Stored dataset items
++++++++++++++++++++
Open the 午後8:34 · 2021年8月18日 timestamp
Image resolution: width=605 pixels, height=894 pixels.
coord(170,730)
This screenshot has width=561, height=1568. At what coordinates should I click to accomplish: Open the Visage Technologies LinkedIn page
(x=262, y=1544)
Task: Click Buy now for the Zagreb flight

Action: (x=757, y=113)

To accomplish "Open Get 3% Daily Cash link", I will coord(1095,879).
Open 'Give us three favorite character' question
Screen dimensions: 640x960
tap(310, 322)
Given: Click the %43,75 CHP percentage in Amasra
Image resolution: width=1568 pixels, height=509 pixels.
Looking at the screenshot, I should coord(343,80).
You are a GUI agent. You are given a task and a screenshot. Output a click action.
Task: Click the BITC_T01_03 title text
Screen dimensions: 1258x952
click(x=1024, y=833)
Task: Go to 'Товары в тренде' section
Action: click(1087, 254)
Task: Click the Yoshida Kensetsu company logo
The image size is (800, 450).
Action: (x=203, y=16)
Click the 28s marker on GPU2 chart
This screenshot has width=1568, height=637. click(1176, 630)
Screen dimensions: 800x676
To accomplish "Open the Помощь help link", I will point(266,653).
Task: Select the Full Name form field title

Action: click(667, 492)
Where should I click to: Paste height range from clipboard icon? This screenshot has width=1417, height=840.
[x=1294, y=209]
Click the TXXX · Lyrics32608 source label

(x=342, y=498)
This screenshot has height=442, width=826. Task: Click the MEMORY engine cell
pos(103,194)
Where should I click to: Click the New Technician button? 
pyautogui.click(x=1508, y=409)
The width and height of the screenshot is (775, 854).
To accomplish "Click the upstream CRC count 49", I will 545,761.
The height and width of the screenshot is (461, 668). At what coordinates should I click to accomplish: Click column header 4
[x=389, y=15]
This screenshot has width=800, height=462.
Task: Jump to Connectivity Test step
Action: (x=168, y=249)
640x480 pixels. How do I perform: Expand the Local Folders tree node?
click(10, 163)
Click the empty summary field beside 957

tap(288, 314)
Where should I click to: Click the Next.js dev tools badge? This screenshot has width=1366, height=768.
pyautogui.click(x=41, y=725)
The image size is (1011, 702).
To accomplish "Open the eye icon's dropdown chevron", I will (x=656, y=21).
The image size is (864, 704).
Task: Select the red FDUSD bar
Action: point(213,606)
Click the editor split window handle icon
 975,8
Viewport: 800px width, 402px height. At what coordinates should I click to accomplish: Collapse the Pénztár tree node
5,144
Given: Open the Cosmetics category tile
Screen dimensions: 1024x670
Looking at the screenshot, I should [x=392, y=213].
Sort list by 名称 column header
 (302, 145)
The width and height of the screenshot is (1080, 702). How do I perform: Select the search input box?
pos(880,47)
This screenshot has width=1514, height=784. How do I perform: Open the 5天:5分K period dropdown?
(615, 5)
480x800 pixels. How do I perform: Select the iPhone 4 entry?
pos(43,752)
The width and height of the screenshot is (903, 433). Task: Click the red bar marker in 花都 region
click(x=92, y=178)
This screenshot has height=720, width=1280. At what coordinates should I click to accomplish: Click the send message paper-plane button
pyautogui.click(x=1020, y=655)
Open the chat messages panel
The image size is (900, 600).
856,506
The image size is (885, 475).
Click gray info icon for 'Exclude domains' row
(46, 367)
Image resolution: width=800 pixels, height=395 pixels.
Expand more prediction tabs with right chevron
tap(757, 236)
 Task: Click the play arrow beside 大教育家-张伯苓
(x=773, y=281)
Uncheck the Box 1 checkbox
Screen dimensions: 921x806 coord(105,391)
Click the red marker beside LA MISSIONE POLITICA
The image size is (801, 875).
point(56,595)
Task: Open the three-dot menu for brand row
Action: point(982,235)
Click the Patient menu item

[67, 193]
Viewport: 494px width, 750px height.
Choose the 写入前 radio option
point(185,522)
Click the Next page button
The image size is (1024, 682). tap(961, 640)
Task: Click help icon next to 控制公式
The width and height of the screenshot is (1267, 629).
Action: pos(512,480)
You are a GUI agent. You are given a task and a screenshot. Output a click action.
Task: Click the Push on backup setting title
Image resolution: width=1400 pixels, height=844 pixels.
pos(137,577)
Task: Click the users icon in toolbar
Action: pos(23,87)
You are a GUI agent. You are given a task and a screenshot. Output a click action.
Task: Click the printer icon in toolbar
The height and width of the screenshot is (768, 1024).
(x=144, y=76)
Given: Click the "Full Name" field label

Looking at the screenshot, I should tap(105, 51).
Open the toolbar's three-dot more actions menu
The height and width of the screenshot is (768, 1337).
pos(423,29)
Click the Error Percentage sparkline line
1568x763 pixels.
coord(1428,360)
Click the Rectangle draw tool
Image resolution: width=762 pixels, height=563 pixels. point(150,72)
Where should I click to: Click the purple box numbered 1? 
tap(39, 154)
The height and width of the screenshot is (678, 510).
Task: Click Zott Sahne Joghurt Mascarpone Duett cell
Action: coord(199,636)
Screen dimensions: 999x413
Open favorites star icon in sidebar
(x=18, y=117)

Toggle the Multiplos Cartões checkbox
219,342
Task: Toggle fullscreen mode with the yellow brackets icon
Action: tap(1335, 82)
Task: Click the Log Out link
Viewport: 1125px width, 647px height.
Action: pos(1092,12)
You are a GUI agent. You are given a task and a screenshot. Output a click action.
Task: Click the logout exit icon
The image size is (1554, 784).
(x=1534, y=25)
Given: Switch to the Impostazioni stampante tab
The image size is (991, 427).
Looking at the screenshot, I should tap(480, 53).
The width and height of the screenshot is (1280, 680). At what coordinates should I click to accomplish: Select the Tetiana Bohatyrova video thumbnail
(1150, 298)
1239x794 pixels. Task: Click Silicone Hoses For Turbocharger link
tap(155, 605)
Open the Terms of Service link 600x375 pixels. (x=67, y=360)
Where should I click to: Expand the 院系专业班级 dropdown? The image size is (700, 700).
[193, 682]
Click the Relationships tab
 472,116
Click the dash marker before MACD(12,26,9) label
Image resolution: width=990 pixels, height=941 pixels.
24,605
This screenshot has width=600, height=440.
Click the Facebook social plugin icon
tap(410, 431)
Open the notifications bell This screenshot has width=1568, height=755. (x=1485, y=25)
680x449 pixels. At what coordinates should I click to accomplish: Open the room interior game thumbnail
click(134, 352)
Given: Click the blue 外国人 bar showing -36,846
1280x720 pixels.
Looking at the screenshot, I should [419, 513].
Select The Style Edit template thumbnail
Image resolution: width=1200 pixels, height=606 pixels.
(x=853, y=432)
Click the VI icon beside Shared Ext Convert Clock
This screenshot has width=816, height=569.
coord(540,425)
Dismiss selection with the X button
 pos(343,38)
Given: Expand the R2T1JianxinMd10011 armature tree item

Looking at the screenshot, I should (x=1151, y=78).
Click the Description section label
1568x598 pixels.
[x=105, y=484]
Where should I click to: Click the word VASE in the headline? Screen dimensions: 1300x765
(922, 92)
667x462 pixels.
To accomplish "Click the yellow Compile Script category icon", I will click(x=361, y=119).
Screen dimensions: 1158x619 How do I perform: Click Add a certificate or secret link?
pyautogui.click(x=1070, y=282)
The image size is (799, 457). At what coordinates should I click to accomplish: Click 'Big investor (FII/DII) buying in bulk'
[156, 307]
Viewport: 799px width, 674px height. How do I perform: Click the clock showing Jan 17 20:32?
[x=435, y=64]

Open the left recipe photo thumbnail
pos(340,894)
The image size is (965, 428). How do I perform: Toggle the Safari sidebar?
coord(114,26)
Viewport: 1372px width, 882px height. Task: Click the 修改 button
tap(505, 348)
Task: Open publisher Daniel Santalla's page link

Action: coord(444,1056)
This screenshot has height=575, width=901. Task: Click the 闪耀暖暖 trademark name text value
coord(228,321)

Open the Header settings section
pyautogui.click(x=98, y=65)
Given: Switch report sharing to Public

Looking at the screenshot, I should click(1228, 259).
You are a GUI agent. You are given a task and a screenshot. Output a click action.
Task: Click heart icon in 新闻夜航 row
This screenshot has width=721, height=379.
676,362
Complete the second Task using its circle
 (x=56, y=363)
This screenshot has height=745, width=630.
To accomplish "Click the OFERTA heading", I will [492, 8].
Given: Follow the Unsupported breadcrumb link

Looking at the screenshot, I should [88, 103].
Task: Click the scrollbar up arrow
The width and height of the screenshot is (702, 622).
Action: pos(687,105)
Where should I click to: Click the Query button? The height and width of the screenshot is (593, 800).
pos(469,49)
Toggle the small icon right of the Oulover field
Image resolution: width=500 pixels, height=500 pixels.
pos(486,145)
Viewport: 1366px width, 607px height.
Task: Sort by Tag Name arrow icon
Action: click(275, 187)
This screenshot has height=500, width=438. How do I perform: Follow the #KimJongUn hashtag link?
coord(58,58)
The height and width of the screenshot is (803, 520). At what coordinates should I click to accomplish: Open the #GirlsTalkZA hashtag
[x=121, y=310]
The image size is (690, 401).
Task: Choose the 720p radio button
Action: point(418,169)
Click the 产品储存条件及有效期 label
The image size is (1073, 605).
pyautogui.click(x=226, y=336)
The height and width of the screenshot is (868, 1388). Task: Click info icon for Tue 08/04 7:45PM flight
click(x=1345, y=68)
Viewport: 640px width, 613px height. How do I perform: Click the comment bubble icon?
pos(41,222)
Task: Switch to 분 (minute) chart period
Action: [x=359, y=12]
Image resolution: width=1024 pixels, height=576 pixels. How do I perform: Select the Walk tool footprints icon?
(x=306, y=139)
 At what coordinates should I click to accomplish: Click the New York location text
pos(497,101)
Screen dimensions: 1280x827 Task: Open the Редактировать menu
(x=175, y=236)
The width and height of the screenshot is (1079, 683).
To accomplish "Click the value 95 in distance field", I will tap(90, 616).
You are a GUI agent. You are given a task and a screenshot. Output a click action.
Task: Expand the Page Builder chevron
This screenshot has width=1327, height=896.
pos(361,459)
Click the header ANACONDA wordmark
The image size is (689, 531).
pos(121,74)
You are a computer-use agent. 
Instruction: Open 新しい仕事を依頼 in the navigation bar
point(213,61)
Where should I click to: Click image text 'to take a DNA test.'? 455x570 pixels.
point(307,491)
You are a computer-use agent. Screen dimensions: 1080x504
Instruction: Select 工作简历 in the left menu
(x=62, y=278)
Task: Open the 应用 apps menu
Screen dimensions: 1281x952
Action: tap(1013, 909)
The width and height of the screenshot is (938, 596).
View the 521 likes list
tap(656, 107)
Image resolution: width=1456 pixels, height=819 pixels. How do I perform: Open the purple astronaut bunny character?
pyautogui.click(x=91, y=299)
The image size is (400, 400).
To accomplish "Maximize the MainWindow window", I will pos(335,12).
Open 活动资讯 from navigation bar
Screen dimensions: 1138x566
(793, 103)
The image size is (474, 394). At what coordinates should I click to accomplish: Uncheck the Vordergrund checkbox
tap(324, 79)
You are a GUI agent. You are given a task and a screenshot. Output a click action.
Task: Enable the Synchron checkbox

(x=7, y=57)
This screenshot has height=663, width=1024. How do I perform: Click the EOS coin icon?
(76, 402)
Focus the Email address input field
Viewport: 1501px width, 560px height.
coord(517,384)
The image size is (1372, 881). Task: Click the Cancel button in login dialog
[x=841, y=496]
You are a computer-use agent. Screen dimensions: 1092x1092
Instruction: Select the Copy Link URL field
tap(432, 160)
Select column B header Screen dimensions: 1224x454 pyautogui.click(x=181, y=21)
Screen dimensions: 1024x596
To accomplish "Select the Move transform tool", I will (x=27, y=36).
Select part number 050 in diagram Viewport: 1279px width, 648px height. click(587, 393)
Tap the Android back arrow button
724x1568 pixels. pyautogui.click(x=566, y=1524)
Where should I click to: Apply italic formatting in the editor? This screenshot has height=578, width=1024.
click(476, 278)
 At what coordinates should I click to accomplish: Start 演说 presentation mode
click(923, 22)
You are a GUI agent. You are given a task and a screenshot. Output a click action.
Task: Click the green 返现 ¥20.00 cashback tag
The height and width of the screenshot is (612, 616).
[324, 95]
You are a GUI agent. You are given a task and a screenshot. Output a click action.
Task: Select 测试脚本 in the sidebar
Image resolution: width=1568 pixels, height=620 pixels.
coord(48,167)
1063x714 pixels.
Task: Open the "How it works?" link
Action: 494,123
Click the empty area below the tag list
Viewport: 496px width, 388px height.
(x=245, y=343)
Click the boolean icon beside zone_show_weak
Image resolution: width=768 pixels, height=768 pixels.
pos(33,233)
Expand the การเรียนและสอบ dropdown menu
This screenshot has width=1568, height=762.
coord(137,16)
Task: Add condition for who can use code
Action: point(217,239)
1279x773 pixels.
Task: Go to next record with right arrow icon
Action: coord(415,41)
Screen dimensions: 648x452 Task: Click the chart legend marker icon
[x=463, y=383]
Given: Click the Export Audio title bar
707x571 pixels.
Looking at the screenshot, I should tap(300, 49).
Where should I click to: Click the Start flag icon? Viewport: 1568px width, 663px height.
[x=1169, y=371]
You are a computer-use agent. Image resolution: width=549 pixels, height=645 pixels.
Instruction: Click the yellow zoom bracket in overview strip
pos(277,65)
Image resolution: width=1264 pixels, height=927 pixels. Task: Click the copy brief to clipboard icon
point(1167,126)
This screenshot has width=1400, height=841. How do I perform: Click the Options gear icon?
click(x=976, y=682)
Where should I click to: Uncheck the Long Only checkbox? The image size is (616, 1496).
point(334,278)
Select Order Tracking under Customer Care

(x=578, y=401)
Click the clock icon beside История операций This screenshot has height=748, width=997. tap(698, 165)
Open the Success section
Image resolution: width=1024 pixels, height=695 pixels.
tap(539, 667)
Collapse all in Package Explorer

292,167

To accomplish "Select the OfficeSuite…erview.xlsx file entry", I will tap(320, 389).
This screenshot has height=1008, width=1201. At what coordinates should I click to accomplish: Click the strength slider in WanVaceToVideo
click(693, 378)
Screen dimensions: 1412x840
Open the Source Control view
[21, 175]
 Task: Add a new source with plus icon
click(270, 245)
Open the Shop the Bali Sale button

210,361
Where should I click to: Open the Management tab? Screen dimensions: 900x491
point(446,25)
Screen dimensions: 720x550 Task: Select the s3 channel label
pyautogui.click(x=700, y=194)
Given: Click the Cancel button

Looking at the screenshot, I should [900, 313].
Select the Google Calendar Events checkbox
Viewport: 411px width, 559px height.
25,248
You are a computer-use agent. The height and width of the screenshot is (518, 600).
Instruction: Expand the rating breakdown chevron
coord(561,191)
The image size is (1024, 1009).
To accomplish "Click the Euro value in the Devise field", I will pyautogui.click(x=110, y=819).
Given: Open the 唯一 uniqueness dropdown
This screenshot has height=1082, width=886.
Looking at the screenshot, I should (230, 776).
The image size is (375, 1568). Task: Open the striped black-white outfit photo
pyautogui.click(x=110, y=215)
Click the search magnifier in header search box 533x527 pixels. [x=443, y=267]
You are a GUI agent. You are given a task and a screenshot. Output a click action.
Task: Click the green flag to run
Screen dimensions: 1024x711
++++++++++++++++++++
What is required =
Lines from the top of the entries through the line with "Given: Click the %43,75" are to be transcribed exactly, and nothing more.

Problem solution =
Open the 午後8:34 · 2021年8月18日 timestamp
Image resolution: width=605 pixels, height=894 pixels.
coord(170,730)
This screenshot has width=561, height=1568. At what coordinates should I click to accomplish: Open the Visage Technologies LinkedIn page
(x=262, y=1544)
Task: Click Buy now for the Zagreb flight

Action: (x=757, y=113)

To accomplish "Open Get 3% Daily Cash link", I will coord(1095,879).
Open 'Give us three favorite character' question
Screen dimensions: 640x960
tap(310, 322)
Given: Click the %43,75 CHP percentage in Amasra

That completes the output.